Characteristics of the binding of platelet-activating factor to platelets of different animal species.

The binding of platelet-activating factor (PAF-acether) to human, rabbit and rat platelets was investigated by incubating washed platelets at 37 degrees C with radiolabeled [3H]PAF-acether. Scatchard plot analysis of the binding showed that human and rabbit platelets possess two different types of binding sites. One of them was saturable and of high affinity (KD 1.58 +/- 0.36 nM in human and 0.9 +/- 0.5 nM in rabbits), and the other one had nearly infinite binding capacity. By contrast, rat platelets only showed non-specific binding. Addition of unlabeled PAF-acether 5 min after the addition of [3H]PAF-acether showed that internalization of 66 +/- 9% of the specific binding in human and 52 +/- 6.9% in rabbit platelets had occurred. Specific binding of [3H]PAF-acether in rabbit platelets correlated well with [3H]serotonin release in response to different doses of PAF-acether and with the uptake of calcium by the platelets. By contrast, PAF-acether did not induce [3H]serotonin release or calcium uptake by rat platelets.
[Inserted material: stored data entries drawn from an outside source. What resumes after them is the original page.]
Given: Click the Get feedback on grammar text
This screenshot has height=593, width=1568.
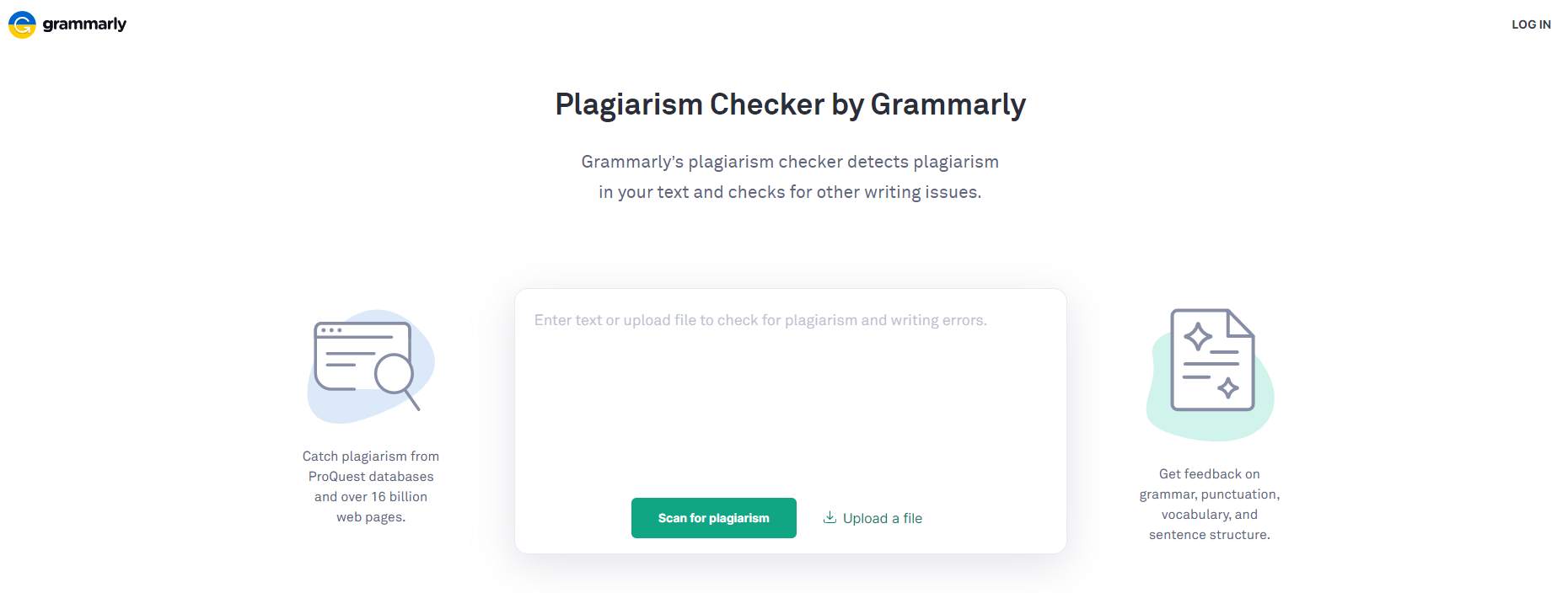Looking at the screenshot, I should [x=1210, y=504].
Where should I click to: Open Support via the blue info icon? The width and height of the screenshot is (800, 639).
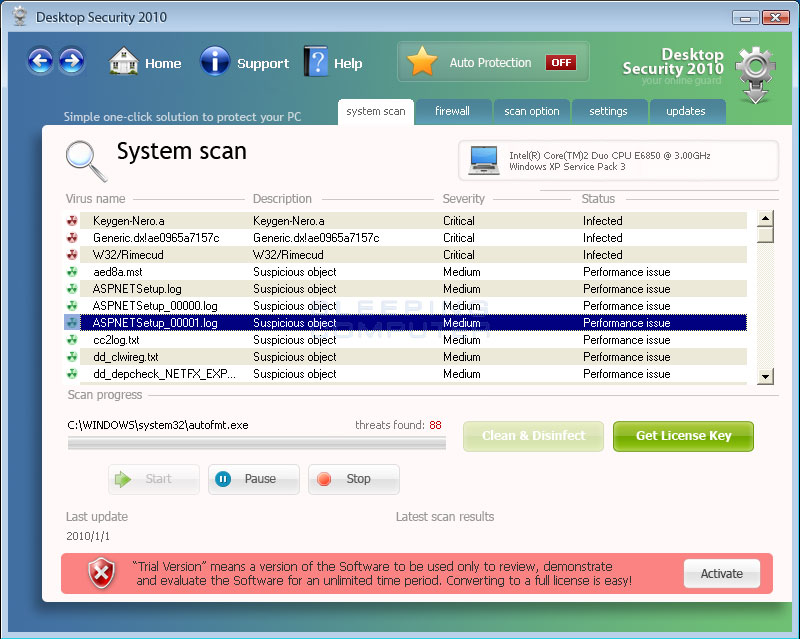[x=215, y=62]
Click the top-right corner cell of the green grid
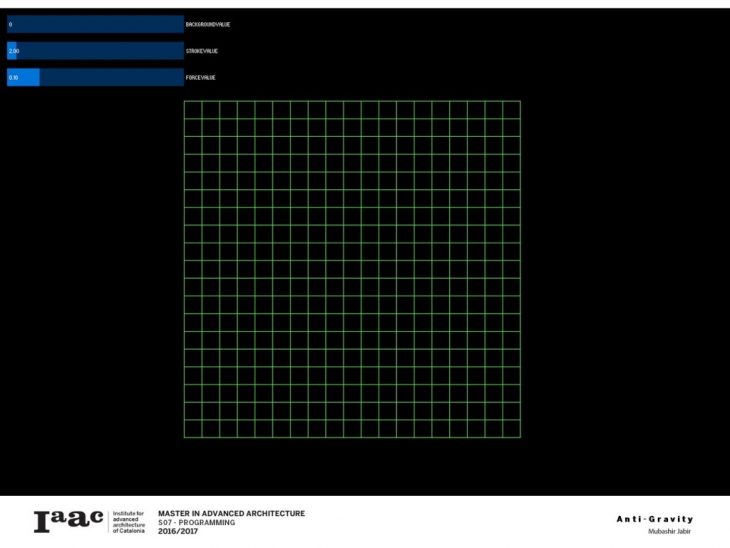 (x=511, y=110)

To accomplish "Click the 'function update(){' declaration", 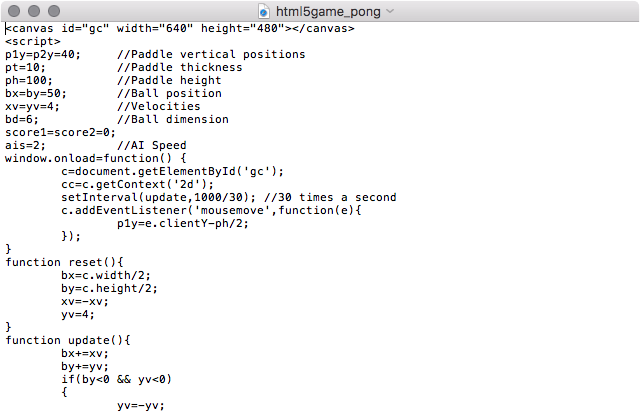I will (68, 340).
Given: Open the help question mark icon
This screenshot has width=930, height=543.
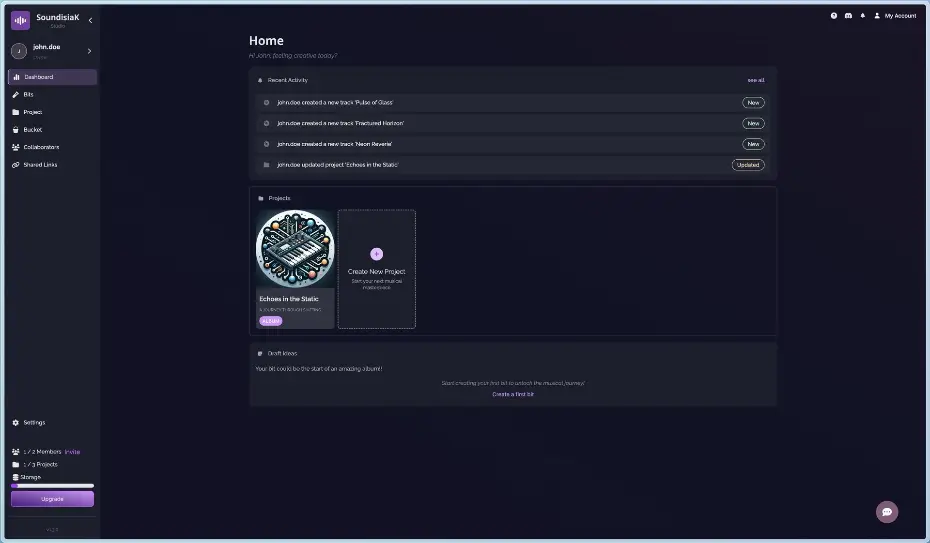Looking at the screenshot, I should 834,16.
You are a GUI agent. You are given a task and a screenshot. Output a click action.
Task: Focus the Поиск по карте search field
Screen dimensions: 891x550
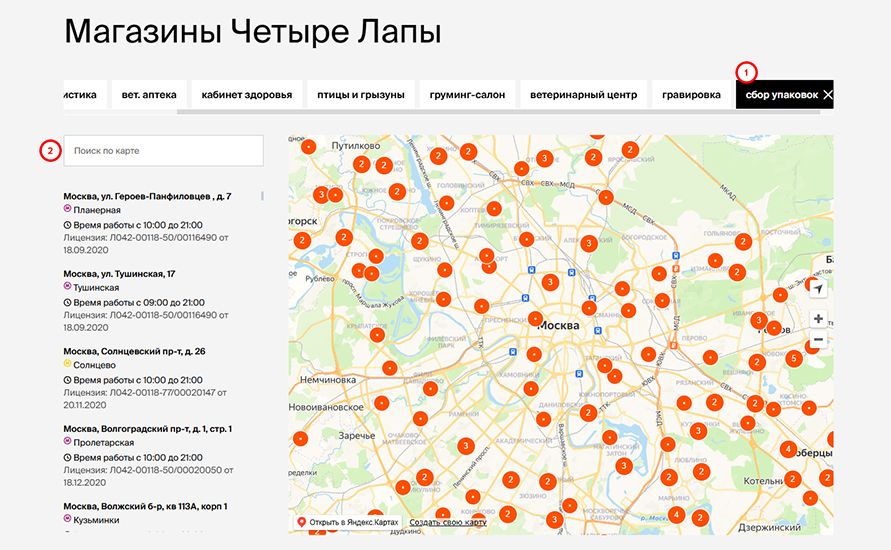(164, 151)
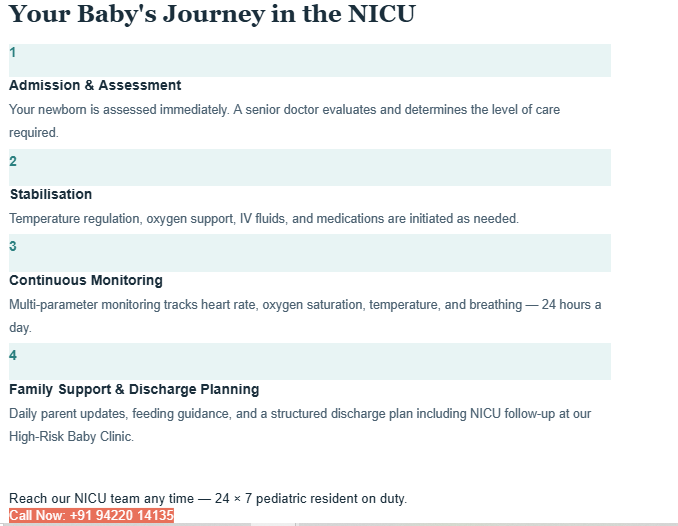Click the step number 3 badge
The width and height of the screenshot is (678, 526).
pyautogui.click(x=13, y=246)
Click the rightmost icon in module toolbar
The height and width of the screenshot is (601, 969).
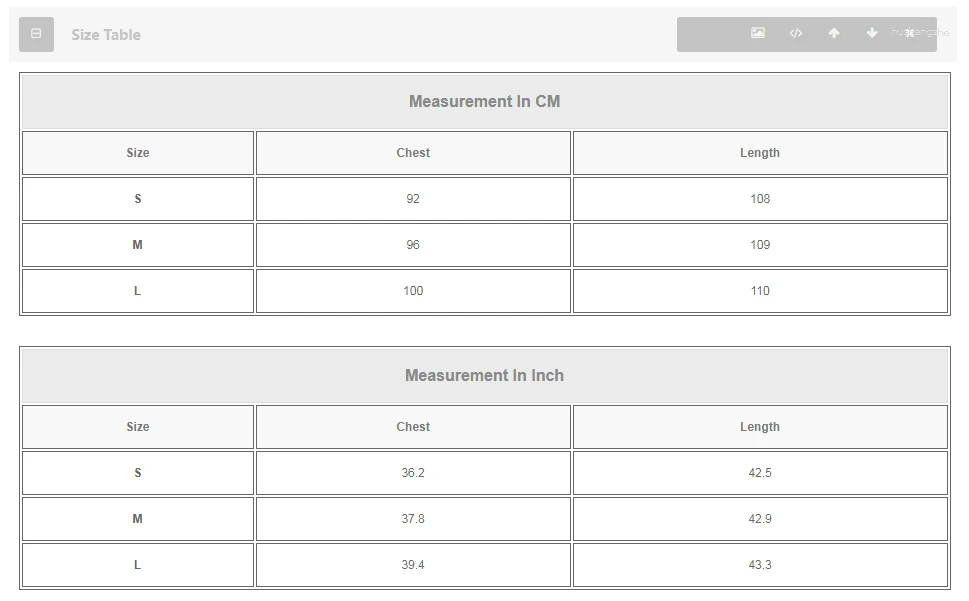(910, 33)
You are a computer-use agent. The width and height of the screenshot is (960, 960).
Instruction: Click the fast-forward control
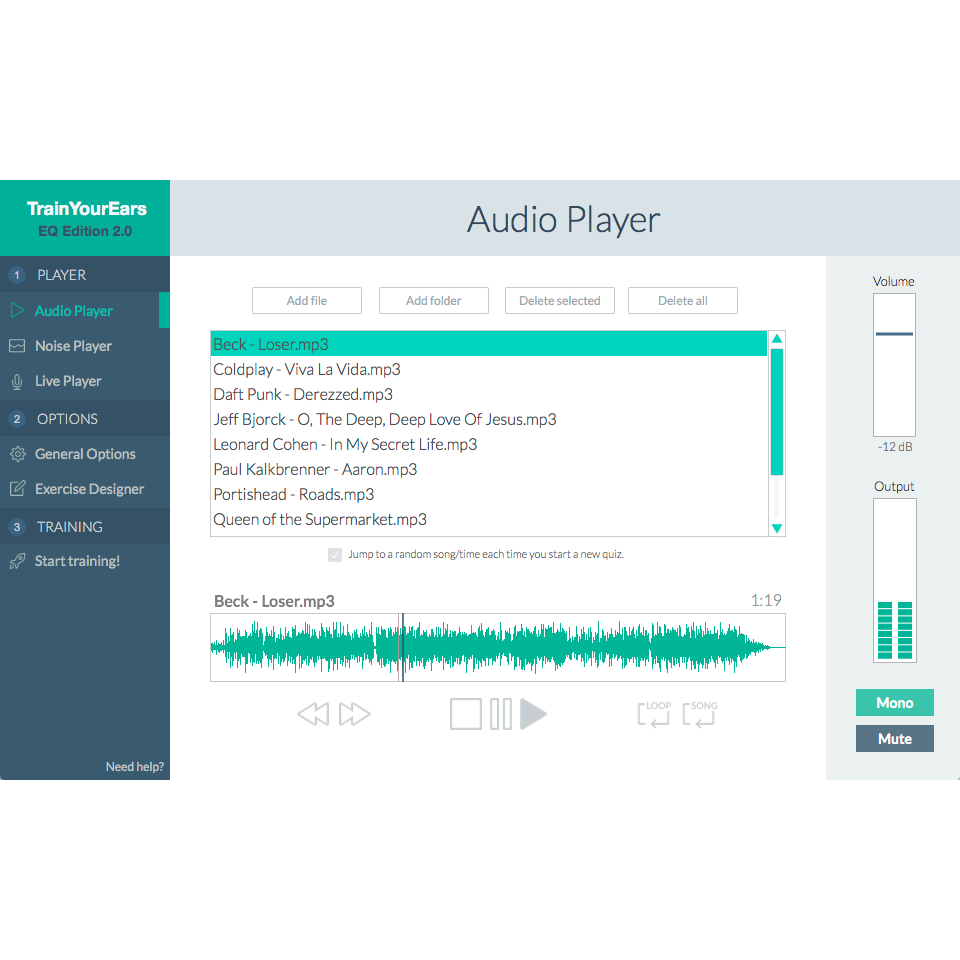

The following data suggest that the potential of PAF-acether to activate platelets depends on the interaction with a specific membrane receptor rather than on a non-receptor-mediated alteration of the platelet membrane: (1) platelets from animal species sensitive to PAF-acether show saturability and specificity of binding; (2) platelets from one animal species non-sensitive to PAF-acether lack specific binding; (3) PAF-acether does not induce calcium uptake by platelets from an animal species which lacks specific binding sites.